Textauszug ->
- - - - - - -
Petros Amtseinführung in Kolumbien "Unsere zweite Chance beginnt"
Ein formaler Umbruch ist es bereits: Erstmals in der Geschichte Kolumbiens tritt ein erklärter Linker die Präsidentschaft an. Millionen Menschen hoffen auf einen Wandel. Ex-Rebell Petro gibt sich auf Augenhöhe.
Zehntausende Besucher, mehr als 70 Konzerte von Musikern aus dem gesamten Land, Fahnen, Volksfeststimmung: Die Amtseinführung des neuen kolumbianischen Präsidenten Gustavo Petro glich einem Festival.
Petro zitiert zu Beginn der Zeremonie aus dem Roman "100 Jahre Einsamkeit" von Gabriel García Márquez: "Alles, was darin geschrieben stand, galt für immer und ewig, weil die zu 100 Jahren Einsamkeit Verurteilten keine zweite Chance auf Erden hatten."
So oft in unserer Geschichte wurden kolumbianische Männer und Frauen dazu verdammt, keine Möglichkeiten zu bekommen. Ich möchte allen laut sagen, dass heute unsere zweite Chance beginnt.
Weiter erklärte Petro: "Wir sind hier. Trotz einer Geschichte, die besagte, dass wir niemals regieren würden. Dass wir keine Chance haben - gegen diejenigen, die die Macht nicht abgeben wollten."
Petro gibt sich als Präsident auf Augenhöhe
Es ist das erste Mal überhaupt, dass ein Linker - noch dazu ehemaliger Guerillero-Kämpfer - in Kolumbiens Präsidentenpalast einzieht. Bei der Zeremonie saßen auch ein Fischer, eine Straßenkehrerin, ein Kaffeebauer und eine Hausangestellte mit auf der Bühne.
Die Botschaft war klar: In Zukunft wird nicht mehr von oben herab, sondern mit den Menschen regiert. Soziale Bewegungen sollen nun am Entscheidungsprozess beteiligt werden. Kleinbauer Diego Andrés ist wie viele andere stundenlang im Bus angereist, um dabei zu sein. Er findet: Es war die Reise wert. "Nach so vielen Jahren, in denen uns niemand gesehen hat, in denen wir unsichtbar waren für die Mächtigen. Wir haben so lange auf eine Regierung gewartet, die einen Wandel bringt, die für die Menschen regiert und Millionen von Kolumbianern die Hoffnung zurückgibt."
- - - - - - -
Datenzeilen ->
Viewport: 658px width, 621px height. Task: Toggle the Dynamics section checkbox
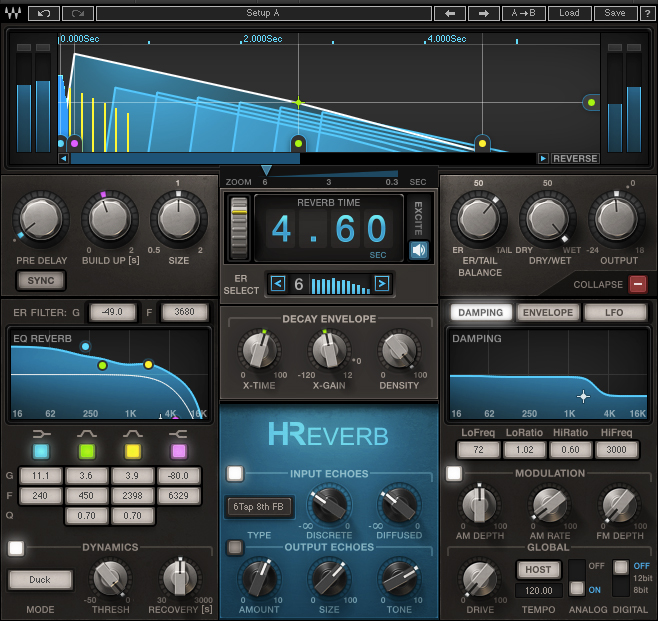click(x=16, y=547)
- - - - - - -
Aufgaben ->
(a) Gib den Absatz des Textauszugs, der mit „Die Botschaft war klar“ beginnt, in kürzerer Form wieder und behalte dabei seine wesentlichen Fakten bei.
(b) Führe den Textauszug über Petros Amtseinführung nach seinem letzten Satz weiter.
Die Auflistung steht in keinem Zusammenhang mit dem Textauszug.

Lösungen ->
(a) Künftig soll nicht mehr von oben herab, sondern mit den Menschen regiert werden, und soziale Bewegungen sollen an Entscheidungen beteiligt sein. Kleinbauer Diego Andrés ist wie viele andere stundenlang im Bus angereist und hält die Reise für lohnend. Nach Jahren, in denen sie für die Mächtigen unsichtbar waren, hätten sie lange auf eine Regierung gewartet, die einen Wandel bringt, für die Menschen regiert und Millionen Kolumbianern die Hoffnung zurückgibt.

(b)
Kolumbiens Präsident Gustavo Petro geht zusammen mit seiner Frau Veronica Alcocer Garcia hinter dem Schwert des lateinamerikanischen Befreiungshelden Simon Bolivar nach seiner Vereidigung auf der Plaza de Bolívar in Bogotá.
Riesige Erwartungen an Petro
Die Erwartungen sind riesig in einem der ungleichsten Länder der Welt, das im vergangenen Jahr von massiven Sozialprotesten erschüttert wurde: Petro hat sich den Kampf gegen Armut und für mehr soziale Gerechtigkeit auf die Fahnen geschrieben. Er verspricht eine Renten- und Gesundheitsreform, sagte der Korruption den Kampf an. Und: Petro kündigte an, den Friedensprozess, der von seinen Vorgängern ausgebremst wurde, neu zu beleben. Denn die Gewalt hat nach wie vor große Teile des Landes im Griff.
Gespräche mit bewaffneten Gruppen aufnehmen
Petro betonte: Seine Regierung wolle Gespräche mit allen noch aktiven bewaffneten Gruppen des Landes aufnehmen. Und er richtete einen klaren Appell an die internationale Gemeinschaft: "Ein umfassender Frieden ist möglich, wenn wir zum Beispiel die internationale Anti-Drogen-Politik ändern. Es ist Zeit für eine neue internationale Übereinkunft, die anerkennt, dass der 'Krieg gegen die Drogen', wie er seit 40 Jahren geführt wird, völlig gescheitert ist."
Was ist von ihm geblieben? Unter anderem eine Million ermordete Lateinamerikaner.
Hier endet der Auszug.